── Source passage

How much follow-up is too much after an interview?
November 27, 2018 1:04 PM   Subscribe

It's been a month and a half since they initially told me they'd let me know. When do I call it and know I didn't get the job, and should I send another follow-up?

I need a job! I also get very stressy about the job application process so I'm hoping you can help crafting my follow-up for this particular job. Here's the timeline:

Mid-September: Phone interview
Early October: First in-person interview
Third week of October: second in-person interview (the last interview in the process according to them). They say they'll let me know by the end of October. This was a really great interview.
First week of November: Hadn't heard back so I followed up. They say they loved meeting me, hiring is taking longer than expected, they'll let me know by the end of that week. Have not been in contact since.
Now: The last interview went so well that I kept thinking they were going to contact me and offer me the job, but that didn't happen so I'm mostly assuming I didn't get it. I haven't heard anything. Do I follow up again? I hate this open-endedness.

If I should follow up, what should I say? They've already gotten thank-you notes for each interview plus my follow-up email at the beginning of the month, so I don't have much to add. Haven't found a consensus on this on the Internet. I just want to check it off my mental list OR know I'll have a job soon!
posted by c'mon sea legs to Work & Money (17 answers total) 1 user marked this as a favorite
 
November is a hell month, especially with the holiday being early this year. I'd say give them until the first/second week of December to get back to speed and reach out again if you haven't heard by then.

────
── Collected material

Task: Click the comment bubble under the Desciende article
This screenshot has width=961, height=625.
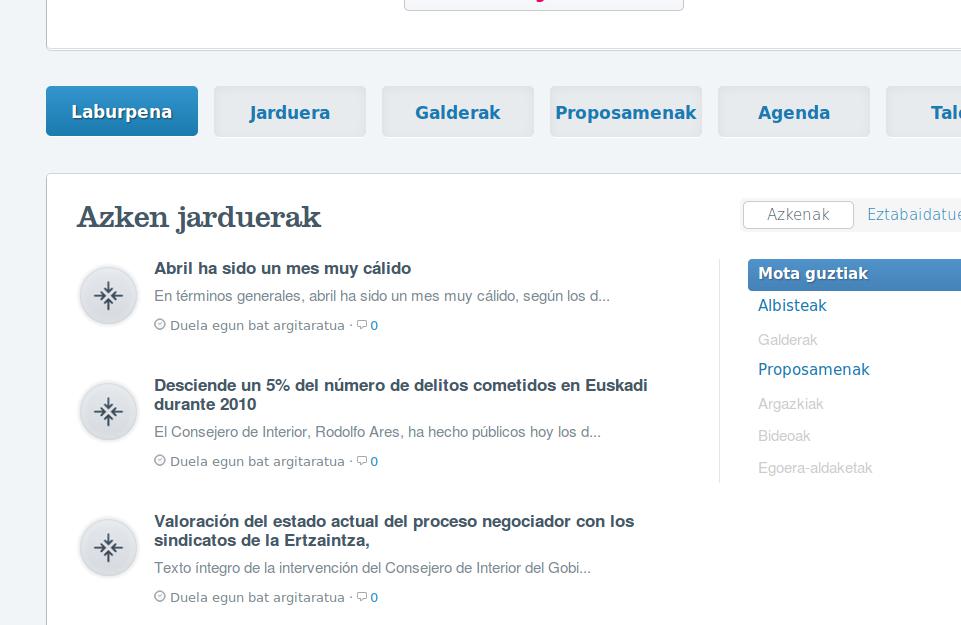Action: [x=362, y=461]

────

To do:
1. List the labels that begin each line of the timeline in the job-interview follow-up post.
2. Translate this sentence from the job-interview follow-up post into Spanish: "They've already gotten thank-you notes for each interview plus my follow-up email at the beginning of the month, so I don't have much to add."
None of the data has any bearing on what is asked here.

Exercise answers:
1.
Mid-September
Early October
Third week of October
First week of November
Now

2. Ya han recibido notas de agradecimiento por cada entrevista, además de mi correo de seguimiento a principios de mes, así que no tengo mucho que añadir.